2.3. Decoupling Learning for Enhanced Interaction Modeling

More recently, the community has gravitated toward decoupling-based learning strategies, where the goal is to separately model modality-invariant and modality-variant representations, facilitating more granular interaction learning. A pioneering effort in this direction is MISA [5], which introduces a sophisticated framework that decouples modality features into two distinct representations, enabling the isolation of shared semantics from modality-unique characteristics. Although MISA demonstrates promising performance improvements, its reliance on complex auxiliary losses—comprising multiple reconstruction, difference, and similarity losses—alongside a delicate balance of hyper-parameters, poses significant training challenges and potential instability. Furthermore, the indirect enforcement of low similarity between disentangled representations cannot always guarantee the desired separation in practical scenarios, possibly leading to suboptimal emotion representation capabilities.

Despite the breadth of research efforts, existing approaches—whether integration-based or decoupling-based—exhibit inherent limitations when it comes to achieving effective and efficient multimodal interaction modeling. Integration-based methods tend to overlook modality-specific nuances by emphasizing commonality, whereas decoupling-based methods often complicate the training pipeline and increase the computational footprint.

In light of these observations, our proposed MIMIC framework is designed to address the aforementioned limitations by introducing a principled yet lightweight approach to model multimodal interactions from multiple perspectives. Unlike conventional methods that either over-simplify or over-complicate interaction modeling, MIMIC adopts a tripartite interaction representation scheme that captures full modality-preserving, cross-modal shared, and individualized representations in parallel. Furthermore, our semantic-driven fusion strategy circumvents the need for auxiliary losses and excessive hyper-parameter tuning, facilitating a more stable and efficient training process while achieving superior emotion recognition performance.

By systematically integrating these advancements, MIMIC paves the way for a more interpretable, robust, and scalable solution to multimodal emotion recognition, aligning closely with the current demands for deployable and resource-efficient AI systems in emotion-aware applications.

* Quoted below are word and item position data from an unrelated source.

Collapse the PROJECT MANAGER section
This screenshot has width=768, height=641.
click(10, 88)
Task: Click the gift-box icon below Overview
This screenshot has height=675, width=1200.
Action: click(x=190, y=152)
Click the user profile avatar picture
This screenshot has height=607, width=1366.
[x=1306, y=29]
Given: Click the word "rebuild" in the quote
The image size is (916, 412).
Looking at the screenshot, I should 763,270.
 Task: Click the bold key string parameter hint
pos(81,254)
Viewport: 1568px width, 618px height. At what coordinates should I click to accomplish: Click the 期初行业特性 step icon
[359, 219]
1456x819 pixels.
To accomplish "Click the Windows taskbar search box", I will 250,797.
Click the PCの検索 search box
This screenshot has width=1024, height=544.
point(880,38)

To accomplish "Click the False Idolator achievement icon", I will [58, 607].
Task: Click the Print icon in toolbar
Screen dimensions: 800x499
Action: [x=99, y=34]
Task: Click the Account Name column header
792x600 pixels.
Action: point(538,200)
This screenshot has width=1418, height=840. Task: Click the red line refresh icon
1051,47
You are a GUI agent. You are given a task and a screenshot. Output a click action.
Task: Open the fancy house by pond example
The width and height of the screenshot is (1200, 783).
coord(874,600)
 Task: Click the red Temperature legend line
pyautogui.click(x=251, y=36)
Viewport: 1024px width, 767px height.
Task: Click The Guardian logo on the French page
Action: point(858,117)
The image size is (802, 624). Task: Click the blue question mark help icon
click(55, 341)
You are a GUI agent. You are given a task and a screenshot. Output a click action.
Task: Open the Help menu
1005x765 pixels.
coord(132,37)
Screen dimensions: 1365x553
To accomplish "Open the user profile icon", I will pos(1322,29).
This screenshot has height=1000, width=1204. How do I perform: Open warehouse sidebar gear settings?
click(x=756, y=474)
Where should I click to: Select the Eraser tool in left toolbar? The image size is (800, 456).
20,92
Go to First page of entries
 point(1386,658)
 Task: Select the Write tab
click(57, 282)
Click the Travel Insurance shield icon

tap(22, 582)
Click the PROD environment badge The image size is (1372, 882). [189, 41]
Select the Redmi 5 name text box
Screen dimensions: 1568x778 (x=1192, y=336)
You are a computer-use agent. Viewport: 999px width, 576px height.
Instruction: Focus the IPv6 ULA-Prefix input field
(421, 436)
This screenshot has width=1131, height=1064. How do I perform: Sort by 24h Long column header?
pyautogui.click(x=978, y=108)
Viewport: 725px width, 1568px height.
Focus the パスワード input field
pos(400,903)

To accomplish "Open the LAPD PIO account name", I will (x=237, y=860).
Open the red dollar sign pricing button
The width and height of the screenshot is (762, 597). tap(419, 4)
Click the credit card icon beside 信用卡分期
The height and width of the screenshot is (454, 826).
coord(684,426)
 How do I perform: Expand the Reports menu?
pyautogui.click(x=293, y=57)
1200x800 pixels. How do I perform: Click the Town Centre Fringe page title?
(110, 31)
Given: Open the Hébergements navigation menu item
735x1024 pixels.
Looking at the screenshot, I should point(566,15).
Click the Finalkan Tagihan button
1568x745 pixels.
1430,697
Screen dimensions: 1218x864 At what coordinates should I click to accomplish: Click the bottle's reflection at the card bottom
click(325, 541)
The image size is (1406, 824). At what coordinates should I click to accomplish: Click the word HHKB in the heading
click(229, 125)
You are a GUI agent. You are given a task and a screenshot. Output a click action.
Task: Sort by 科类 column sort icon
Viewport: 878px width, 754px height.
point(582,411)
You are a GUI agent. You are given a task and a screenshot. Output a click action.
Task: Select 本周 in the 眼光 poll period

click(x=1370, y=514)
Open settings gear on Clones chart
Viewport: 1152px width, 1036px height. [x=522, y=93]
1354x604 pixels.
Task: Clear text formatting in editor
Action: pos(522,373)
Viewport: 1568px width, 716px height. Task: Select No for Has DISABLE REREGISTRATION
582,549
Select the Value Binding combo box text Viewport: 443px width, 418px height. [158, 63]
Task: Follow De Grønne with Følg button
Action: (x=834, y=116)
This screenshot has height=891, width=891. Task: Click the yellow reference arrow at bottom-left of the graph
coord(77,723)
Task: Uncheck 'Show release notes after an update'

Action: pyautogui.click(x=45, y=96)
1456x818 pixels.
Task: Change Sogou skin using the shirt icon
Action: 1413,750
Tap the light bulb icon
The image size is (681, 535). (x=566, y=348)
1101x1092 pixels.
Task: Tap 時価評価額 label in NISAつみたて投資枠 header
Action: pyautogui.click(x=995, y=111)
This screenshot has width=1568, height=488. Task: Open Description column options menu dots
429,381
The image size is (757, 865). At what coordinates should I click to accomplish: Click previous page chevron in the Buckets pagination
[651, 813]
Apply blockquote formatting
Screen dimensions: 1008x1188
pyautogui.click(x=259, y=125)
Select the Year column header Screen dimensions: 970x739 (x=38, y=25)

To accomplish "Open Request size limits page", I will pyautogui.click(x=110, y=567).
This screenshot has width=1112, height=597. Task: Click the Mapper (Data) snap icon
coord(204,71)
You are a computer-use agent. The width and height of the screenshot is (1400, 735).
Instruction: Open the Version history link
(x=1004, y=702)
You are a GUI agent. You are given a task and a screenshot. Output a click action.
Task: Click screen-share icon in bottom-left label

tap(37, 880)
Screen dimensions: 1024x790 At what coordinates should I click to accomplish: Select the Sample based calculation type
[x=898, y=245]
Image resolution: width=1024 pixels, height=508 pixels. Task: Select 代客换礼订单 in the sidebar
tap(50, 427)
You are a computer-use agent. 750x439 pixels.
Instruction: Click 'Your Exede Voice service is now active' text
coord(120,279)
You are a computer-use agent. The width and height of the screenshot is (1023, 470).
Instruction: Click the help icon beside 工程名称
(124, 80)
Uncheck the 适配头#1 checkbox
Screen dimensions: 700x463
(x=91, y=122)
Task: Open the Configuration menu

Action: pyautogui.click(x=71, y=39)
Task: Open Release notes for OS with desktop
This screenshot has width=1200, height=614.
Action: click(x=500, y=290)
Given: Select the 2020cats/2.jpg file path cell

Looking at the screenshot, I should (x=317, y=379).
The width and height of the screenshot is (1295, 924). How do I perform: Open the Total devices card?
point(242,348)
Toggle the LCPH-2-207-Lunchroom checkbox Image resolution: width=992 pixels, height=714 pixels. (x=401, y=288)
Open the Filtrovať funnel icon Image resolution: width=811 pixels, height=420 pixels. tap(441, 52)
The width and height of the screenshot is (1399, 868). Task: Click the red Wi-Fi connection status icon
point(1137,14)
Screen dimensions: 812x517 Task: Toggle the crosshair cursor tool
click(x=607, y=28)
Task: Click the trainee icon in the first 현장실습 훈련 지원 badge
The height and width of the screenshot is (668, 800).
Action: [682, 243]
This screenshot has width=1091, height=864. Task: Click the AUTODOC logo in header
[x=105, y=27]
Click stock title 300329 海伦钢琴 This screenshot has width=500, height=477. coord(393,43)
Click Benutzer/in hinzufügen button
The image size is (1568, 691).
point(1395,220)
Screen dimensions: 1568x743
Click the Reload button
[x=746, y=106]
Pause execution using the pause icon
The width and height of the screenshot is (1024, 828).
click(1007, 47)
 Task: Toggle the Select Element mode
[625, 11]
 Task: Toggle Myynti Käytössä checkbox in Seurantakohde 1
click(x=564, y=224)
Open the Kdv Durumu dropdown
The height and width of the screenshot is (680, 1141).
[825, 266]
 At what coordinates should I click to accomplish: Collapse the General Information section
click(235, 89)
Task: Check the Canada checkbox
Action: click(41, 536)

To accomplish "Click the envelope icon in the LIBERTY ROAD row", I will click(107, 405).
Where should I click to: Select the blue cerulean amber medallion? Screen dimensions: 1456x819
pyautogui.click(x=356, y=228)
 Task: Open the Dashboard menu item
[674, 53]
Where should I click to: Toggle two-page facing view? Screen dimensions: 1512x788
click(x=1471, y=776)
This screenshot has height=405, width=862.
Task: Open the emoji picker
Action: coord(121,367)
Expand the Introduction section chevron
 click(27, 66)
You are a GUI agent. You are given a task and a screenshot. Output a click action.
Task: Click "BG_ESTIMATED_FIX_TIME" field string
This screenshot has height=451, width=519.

3. MIMIC: Multi-Interaction Modeling with Intelligent Coordination Framework

This section elaborates on the proposed MIMIC framework, designed to address the challenges in multimodal emotion analysis by comprehensively modeling both the independent and joint interactions among heterogeneous modalities, including text, audio, and visual cues. Each input video clip is segmented into utterance-level units, bounded by natural speech cues such as breaths or pauses. For simplicity of notation, we denote

u_{m}^{l}

,

h_{m}

, and

i_{m}

as the temporal features, the aligned unimodal utterance-level representation, and the modality-individual representation for modality m, respectively, where

m \in {t, v, a}

denotes text, vision, and audio.

MIMIC introduces an end-to-end trainable framework comprising four core components: (i) Unimodal Encoder Module, (ii) Instance-Aware Decoupling Mechanism, (iii) Hierarchical Multi-View Fusion Module, and (iv) Contrastive Regularization and Classification Head. Each component is meticulously designed to balance representation granularity, cross-modal coordination, and computational efficiency.

Figure 1. Overview of illustration of EffMulti framework.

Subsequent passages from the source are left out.